20.5.11

A Dictionary of Arts: Sapan wood.


A Dictionary of Arts, Manufactures, and Mines; containing A Clear Exposition of Their Principles and Practice

by Andrew Ure, M. D.;
F. R. S. M. G. S. Lond.: M. Acad. M. S. Philad.; S. PH. DOC. N. GERM. Ranow.; Mulh. Etc. Etc.

Illustrated with nearly fifteen hundred engravings on wood
Eleventh American, From The Last London Edition.
To which is appended, a Supplement of Recent Improvements to The Present Time.

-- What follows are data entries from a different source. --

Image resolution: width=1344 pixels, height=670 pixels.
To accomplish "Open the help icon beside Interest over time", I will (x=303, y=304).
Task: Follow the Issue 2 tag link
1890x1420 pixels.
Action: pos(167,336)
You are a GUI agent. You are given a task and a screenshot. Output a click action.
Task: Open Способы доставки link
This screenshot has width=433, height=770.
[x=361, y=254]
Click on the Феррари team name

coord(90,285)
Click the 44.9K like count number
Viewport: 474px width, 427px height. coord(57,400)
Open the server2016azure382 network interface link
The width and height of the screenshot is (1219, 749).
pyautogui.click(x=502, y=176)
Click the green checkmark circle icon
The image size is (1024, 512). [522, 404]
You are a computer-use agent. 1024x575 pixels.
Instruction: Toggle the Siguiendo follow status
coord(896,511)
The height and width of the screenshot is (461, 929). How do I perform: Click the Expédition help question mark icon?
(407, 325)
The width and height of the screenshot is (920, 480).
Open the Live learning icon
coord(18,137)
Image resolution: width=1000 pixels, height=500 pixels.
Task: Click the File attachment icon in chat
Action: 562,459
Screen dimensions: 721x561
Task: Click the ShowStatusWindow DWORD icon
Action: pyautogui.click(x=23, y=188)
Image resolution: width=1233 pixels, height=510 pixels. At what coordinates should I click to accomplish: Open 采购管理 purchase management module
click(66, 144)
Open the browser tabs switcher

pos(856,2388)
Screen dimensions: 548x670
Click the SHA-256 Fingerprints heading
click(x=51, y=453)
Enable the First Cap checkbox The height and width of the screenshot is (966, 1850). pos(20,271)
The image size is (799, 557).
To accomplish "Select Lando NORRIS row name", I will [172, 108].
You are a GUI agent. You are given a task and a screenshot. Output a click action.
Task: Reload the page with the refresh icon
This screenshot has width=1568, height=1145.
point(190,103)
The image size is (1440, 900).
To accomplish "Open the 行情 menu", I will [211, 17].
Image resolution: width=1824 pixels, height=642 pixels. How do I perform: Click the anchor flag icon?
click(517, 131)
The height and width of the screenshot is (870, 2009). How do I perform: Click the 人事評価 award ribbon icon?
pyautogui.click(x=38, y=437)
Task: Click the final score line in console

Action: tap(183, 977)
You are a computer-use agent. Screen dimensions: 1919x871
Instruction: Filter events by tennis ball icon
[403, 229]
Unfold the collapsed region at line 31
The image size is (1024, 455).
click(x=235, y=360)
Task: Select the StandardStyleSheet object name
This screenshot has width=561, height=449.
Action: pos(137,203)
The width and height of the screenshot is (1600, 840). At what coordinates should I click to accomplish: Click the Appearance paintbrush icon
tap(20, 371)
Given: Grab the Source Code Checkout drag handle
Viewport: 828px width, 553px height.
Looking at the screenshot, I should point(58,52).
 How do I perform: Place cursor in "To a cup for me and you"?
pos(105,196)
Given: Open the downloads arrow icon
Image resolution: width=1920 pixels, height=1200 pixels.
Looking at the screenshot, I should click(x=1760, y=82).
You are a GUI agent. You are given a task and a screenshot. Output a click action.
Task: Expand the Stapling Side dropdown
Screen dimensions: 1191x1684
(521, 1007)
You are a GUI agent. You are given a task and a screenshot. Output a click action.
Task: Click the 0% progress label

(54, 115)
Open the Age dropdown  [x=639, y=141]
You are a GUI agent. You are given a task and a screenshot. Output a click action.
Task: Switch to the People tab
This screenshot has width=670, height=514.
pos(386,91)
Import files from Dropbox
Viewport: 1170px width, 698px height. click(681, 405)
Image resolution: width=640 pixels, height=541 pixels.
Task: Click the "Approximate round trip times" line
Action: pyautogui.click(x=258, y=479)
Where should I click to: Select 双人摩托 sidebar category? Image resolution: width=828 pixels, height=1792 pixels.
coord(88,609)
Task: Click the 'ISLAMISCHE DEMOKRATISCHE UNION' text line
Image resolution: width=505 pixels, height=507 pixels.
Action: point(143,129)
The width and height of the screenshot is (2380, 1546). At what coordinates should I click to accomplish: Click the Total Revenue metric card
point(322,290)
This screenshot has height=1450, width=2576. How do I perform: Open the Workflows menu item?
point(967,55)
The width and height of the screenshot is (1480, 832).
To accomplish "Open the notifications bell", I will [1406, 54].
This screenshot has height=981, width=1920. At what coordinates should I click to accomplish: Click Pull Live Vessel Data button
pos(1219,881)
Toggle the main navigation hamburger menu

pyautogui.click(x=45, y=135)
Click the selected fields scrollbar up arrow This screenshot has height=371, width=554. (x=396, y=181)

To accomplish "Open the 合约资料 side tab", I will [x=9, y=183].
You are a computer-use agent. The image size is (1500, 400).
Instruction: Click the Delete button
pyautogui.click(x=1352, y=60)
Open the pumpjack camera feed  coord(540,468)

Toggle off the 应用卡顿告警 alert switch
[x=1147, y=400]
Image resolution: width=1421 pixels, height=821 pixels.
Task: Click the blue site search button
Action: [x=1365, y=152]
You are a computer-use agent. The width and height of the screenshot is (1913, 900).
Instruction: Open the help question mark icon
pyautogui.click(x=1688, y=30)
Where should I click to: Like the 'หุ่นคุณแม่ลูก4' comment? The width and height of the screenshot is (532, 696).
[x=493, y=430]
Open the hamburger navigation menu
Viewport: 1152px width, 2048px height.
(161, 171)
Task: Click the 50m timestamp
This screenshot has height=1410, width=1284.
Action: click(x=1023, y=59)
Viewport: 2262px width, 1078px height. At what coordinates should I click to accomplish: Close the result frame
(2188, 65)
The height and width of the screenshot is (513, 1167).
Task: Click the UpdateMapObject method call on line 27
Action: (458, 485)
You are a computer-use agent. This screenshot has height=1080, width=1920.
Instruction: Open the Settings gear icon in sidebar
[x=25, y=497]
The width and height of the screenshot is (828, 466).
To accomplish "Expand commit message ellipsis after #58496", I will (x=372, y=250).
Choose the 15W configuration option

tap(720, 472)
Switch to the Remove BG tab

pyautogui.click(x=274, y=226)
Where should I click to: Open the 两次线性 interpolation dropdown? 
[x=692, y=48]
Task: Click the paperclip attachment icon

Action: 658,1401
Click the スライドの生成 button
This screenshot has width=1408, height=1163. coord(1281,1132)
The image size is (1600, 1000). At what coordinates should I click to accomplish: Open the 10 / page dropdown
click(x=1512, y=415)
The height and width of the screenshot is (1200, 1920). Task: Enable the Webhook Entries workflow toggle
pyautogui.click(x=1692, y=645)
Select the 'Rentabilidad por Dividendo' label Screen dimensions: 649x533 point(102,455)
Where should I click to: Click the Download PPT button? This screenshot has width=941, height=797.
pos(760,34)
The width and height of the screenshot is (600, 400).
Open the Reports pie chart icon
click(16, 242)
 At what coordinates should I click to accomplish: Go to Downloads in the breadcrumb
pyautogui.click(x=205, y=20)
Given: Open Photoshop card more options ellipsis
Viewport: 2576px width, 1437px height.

New York: D Appleton & company, 200 Broadway. Philadelphia: George S. Appleton, 148 Chestnut St.
MDCCCXLVII

1847

SAPAN WOOD, is a species of the Cæsalpinia genus, to which Brazil wood belongs. It is so called by the French, because it comes to them from Japan, which they corruptly pronounce Sapan. As all the species of this tree are natives of either the East Indies or the New World, one would imagine that they could have not been used as dye-stuffs in Europe before the beginning of the 16th century. Yet the author of the article "Brazil," in Rees' Cyclopædia, and Mr. Southey, in his History of Brazil, say that Brazil wood is mentioned nearly one hundred years before the discoveries of Columbus and Vasco de Gama, by Chaucer, who died in 1400; that it was known many ages before his time; and that it gave the name to the country, instead of the country giving name to the wood, as I have stated, with Berthollet and other writers on dyeing. The Cæsalpinia sappan, being a native of the Coromandel coast, may possibly have been transported along with other Malabar merchandise to the Mediterranean marts in the middle ages; but the importation of so lumbering an article in any considerable quantity by that channel, is so improbable, that I am disposed to believe that Brazil wood was not commonly used by the dyers of Europe before the discovery of the New World.